Yuri Trifonov's 1969 novella "The Exchange", the work that launched his celebrated Moscow cycle, follows an engineer named Dmitriev who, under pressure from his wife, arranges to swap two communal-flat rooms for a two-room apartment just as his mother is dying. The novella, Birger writes, exposes layers of moral decay: a man who has made peace with mediocrity goes from one monstrous compromise to the next. Trifonov famously bristled when readers called him a chronicler of everyday life: «I write about love, about death… and they tell me, everyday life. But everyday life is our whole life!»
Contemporary Voices
Dasha Pochekuyeva's debut novel revisits similar terrain but moves the moral question offstage. Set in a provincial Soviet town in the early 1970s, the apartment is here a shared dream holding together a loveless marriage. Yet for Pochekuyeva the central issue is not whether the housing obsession corrupts, it is how the inability to accept oneself and break free from internal constraints slowly destroys people.
Anton Sekisov's "Vaginov's Room," originally written as an audio series for the Bookmate platform, places a young philologist in a communal flat on the Griboyedov Canal embankment in St. Petersburg, a flat where the early 20th-century writer Konstantin Vaginov once rented a room. Behind every door lurks a surprise. For Sekisov, the communal flat becomes a comic device and a philosophical statement: it is impossible to fully seal yourself off from others.
The Underground as Freedom
The list closes with Vladimir Makanin's novel "Underground, or a Hero of Our Time." Makanin, one of the most significant yet underappreciated Russian authors of his generation, made homelessness his protagonist's deliberate choice.
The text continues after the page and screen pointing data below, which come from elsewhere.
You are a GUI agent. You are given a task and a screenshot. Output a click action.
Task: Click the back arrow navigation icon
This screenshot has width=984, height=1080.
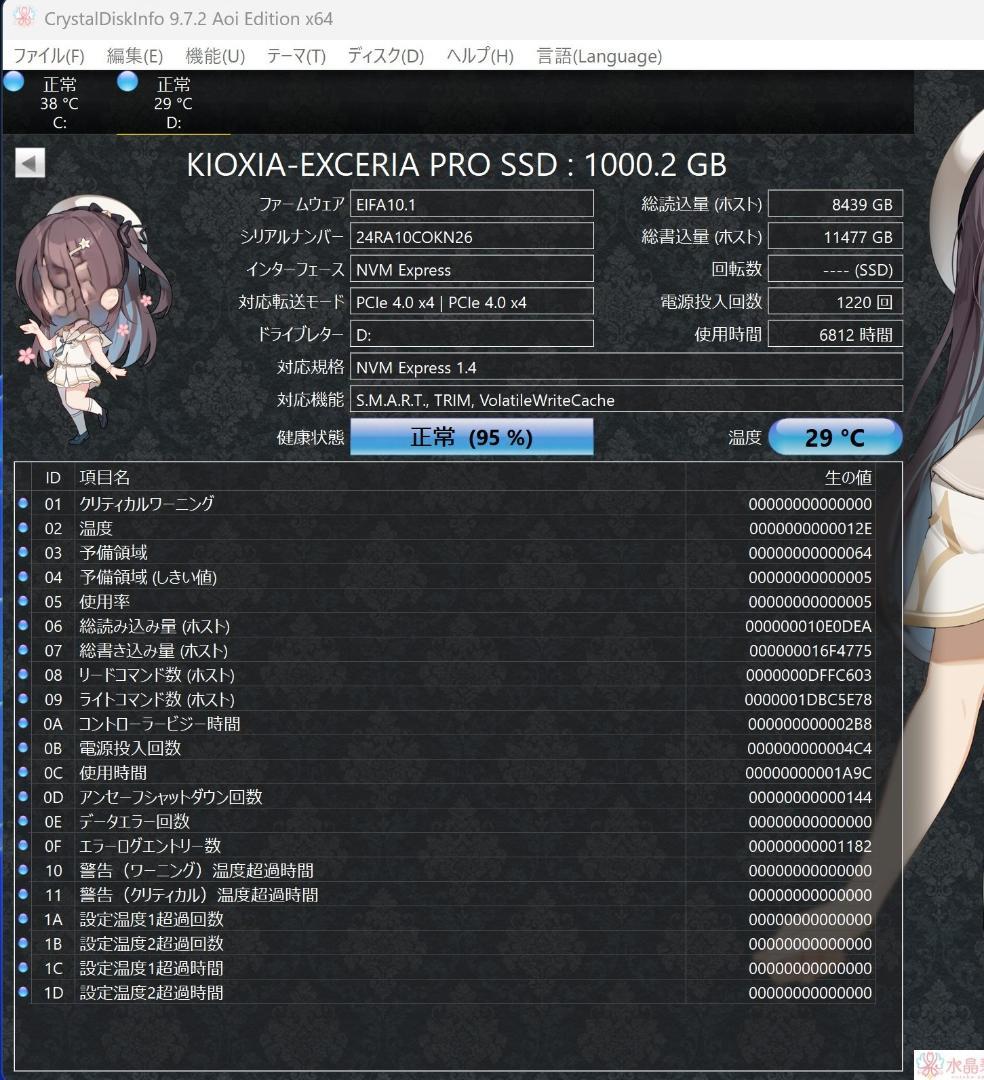tap(28, 162)
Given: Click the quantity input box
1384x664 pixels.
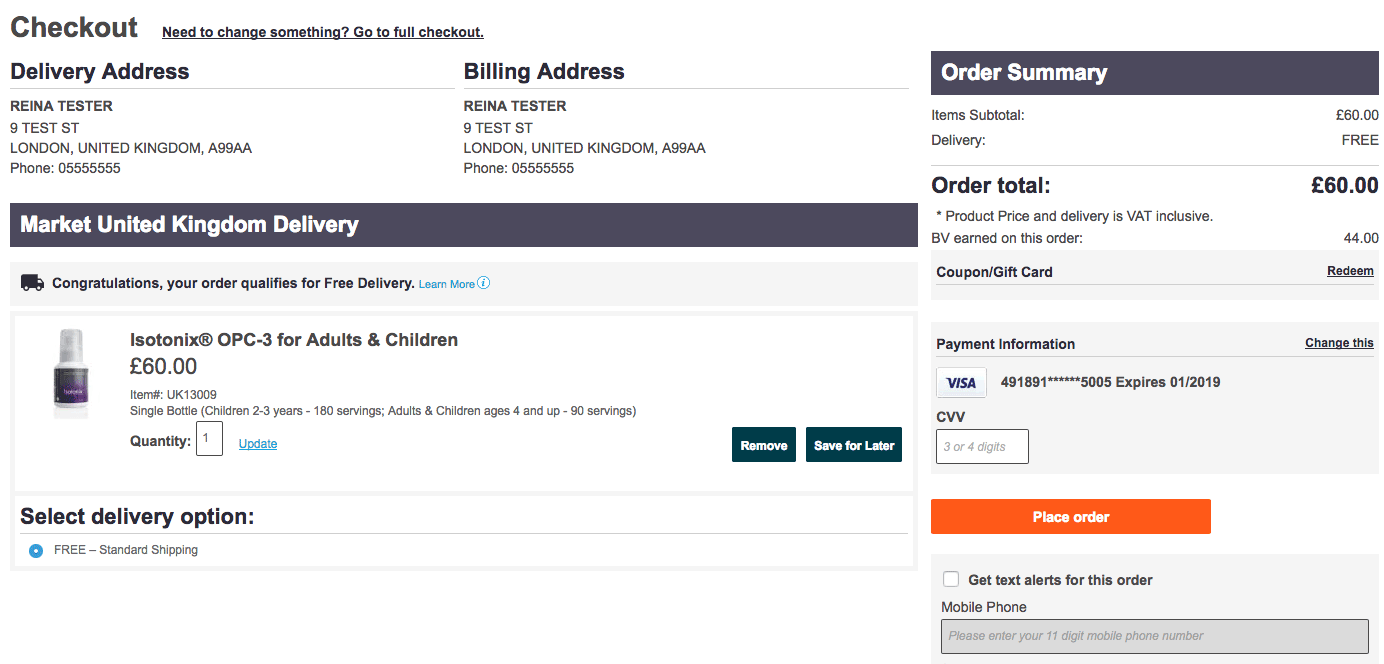Looking at the screenshot, I should (209, 439).
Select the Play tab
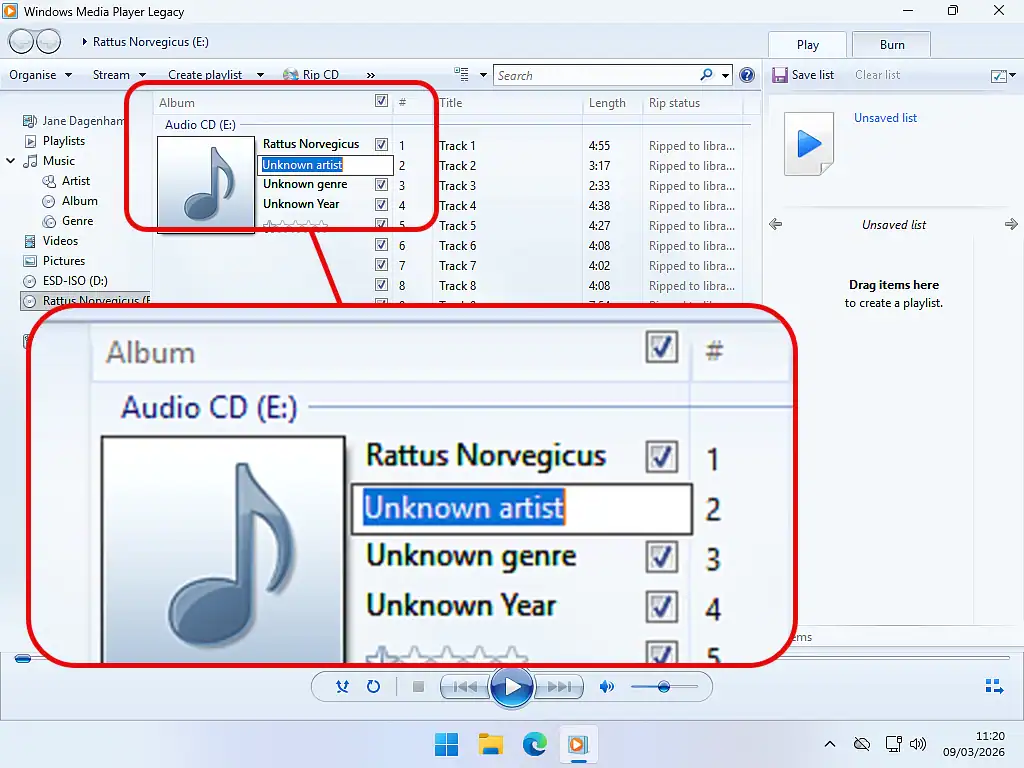Screen dimensions: 1024x768 (x=806, y=44)
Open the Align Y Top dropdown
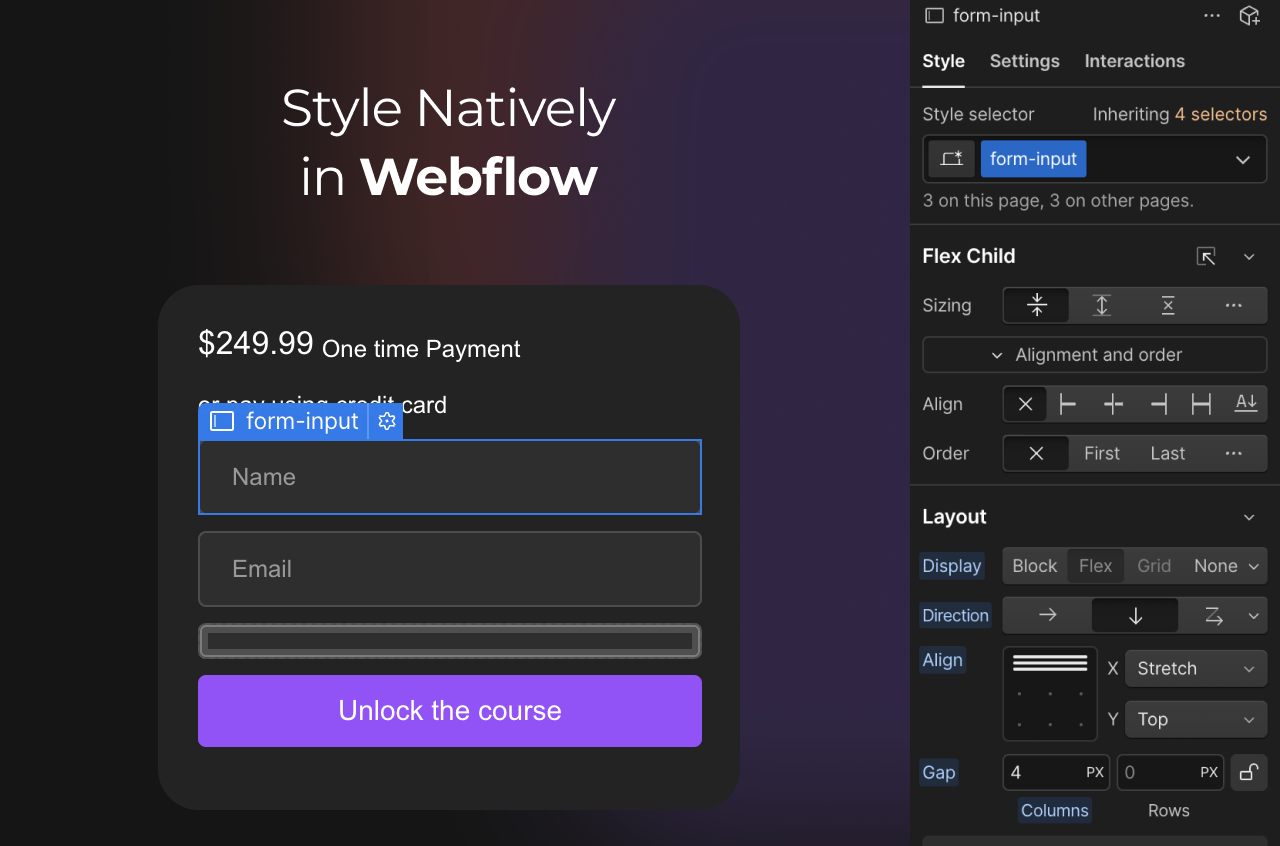The height and width of the screenshot is (846, 1280). pos(1196,719)
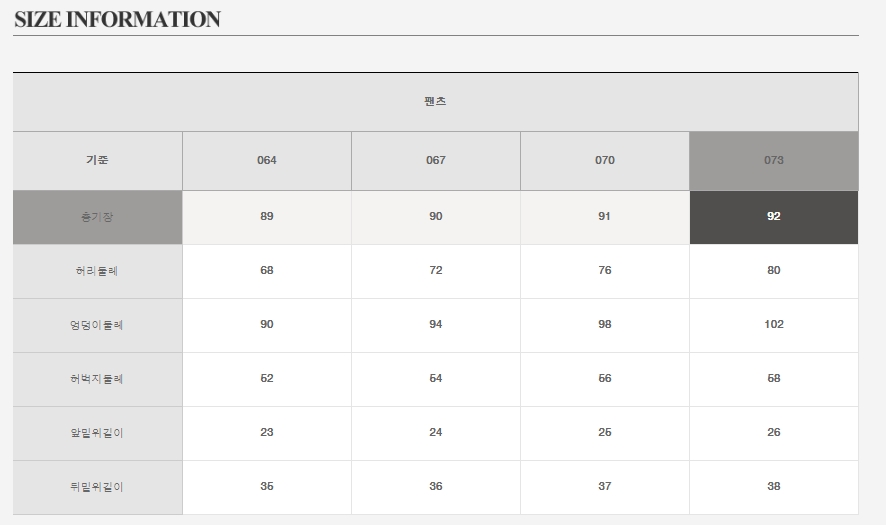Select the highlighted 총기장 row label
Screen dimensions: 886x525
(x=98, y=217)
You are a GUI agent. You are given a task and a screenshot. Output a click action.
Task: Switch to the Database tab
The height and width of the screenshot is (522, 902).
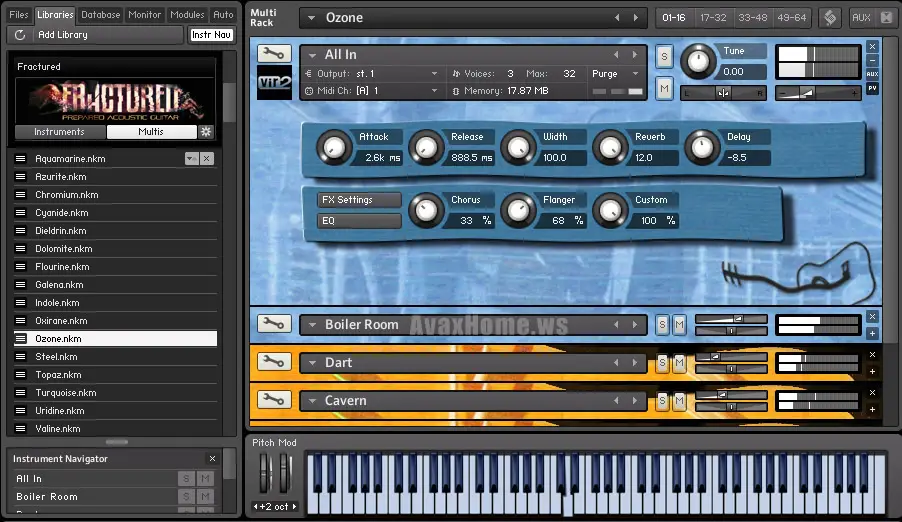(x=100, y=15)
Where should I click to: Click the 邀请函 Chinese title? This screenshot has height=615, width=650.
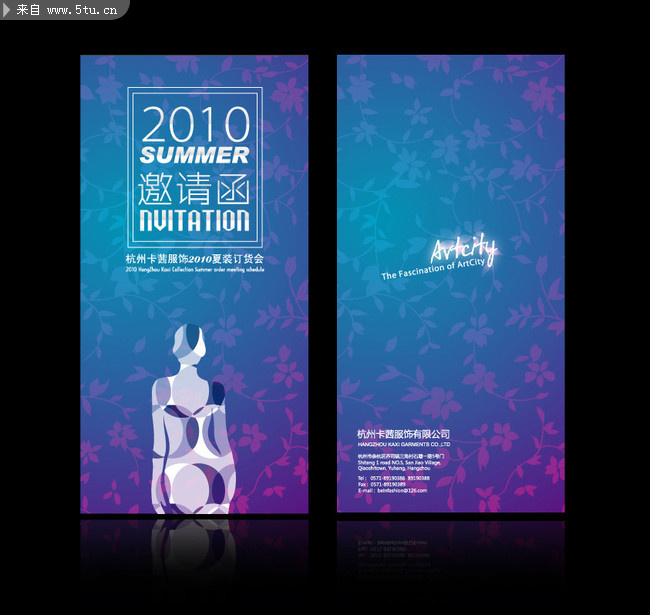[194, 188]
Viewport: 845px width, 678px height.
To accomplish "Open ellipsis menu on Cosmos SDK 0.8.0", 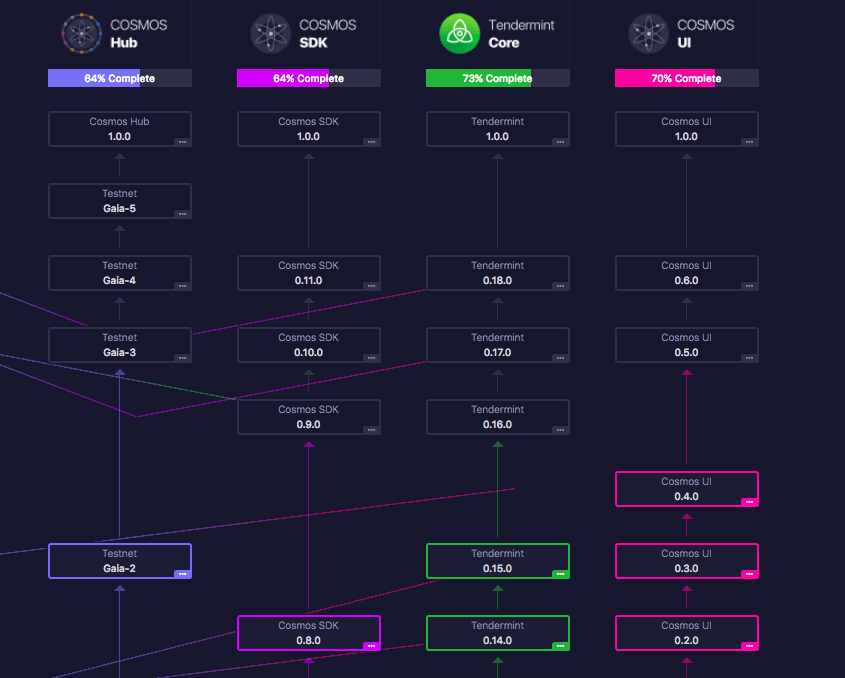I will [371, 646].
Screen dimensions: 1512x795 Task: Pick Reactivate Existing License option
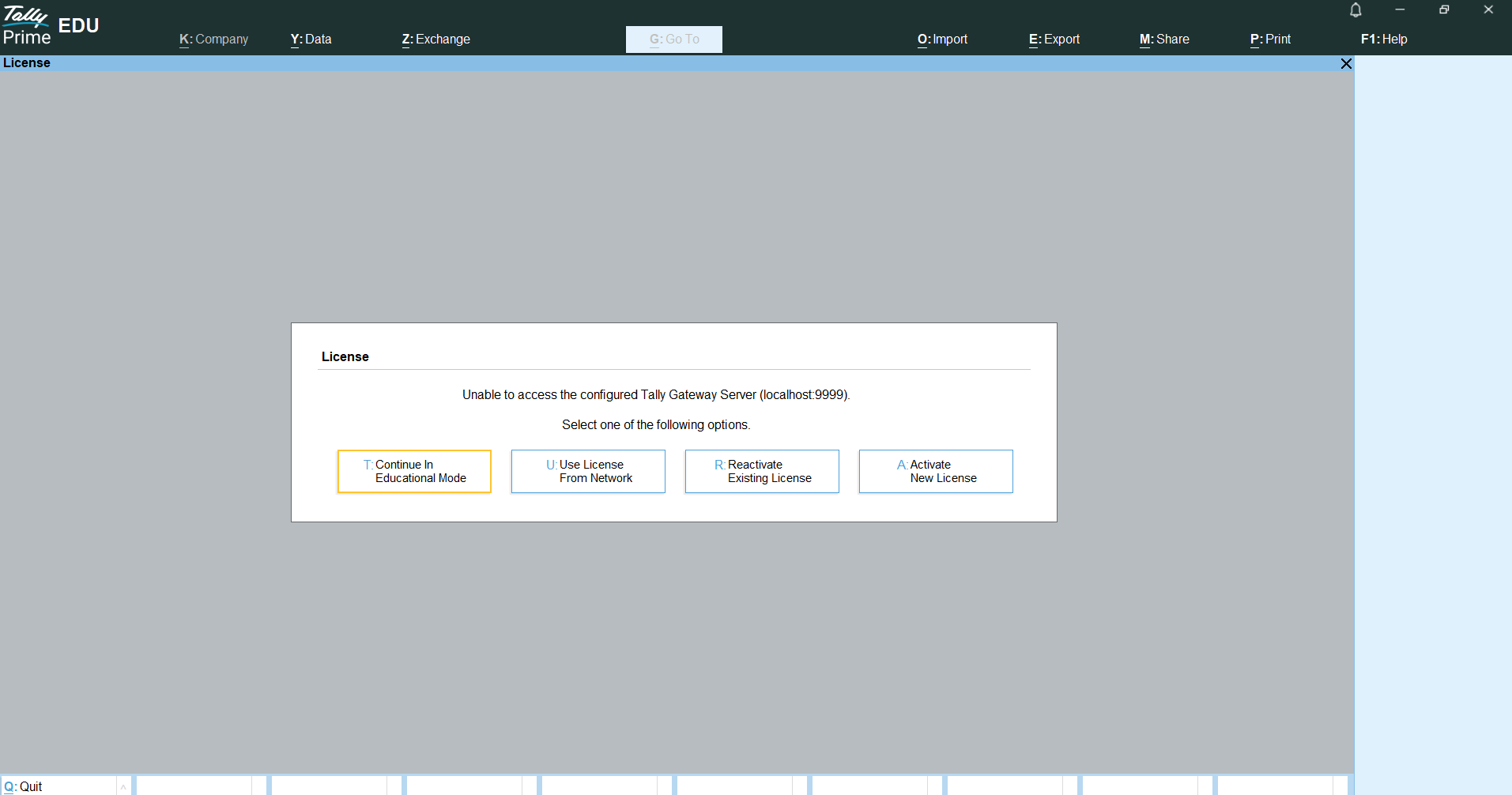pyautogui.click(x=762, y=472)
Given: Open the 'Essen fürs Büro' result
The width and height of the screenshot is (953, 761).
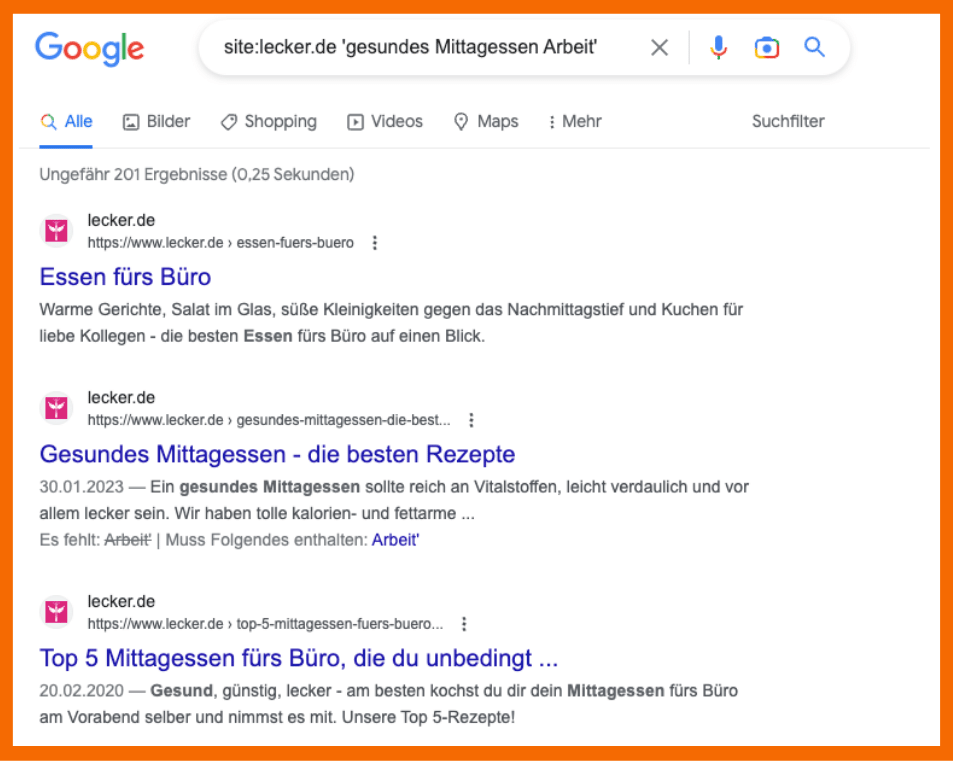Looking at the screenshot, I should click(x=125, y=276).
The writer Petrovich survives by caretaking other people's empty flats in a vast Soviet-era dormitory block. That dormitory expands, in Makanin's hands, to the scale of an entire country: post-Soviet Russia as one long corridor of other people's doors. Makanin later said the novel was a tribute to those who consciously chose to remain underground and preserved their integrity, even at the cost of their lives.
All eight works are featured alongside the newly published updated edition of Trudolyubov's "People Behind the Fence," which examines how private property in Russia has always ended up hostage to power, illustrated most recently, the author argues, by cases like that of singer Larisa Dolina.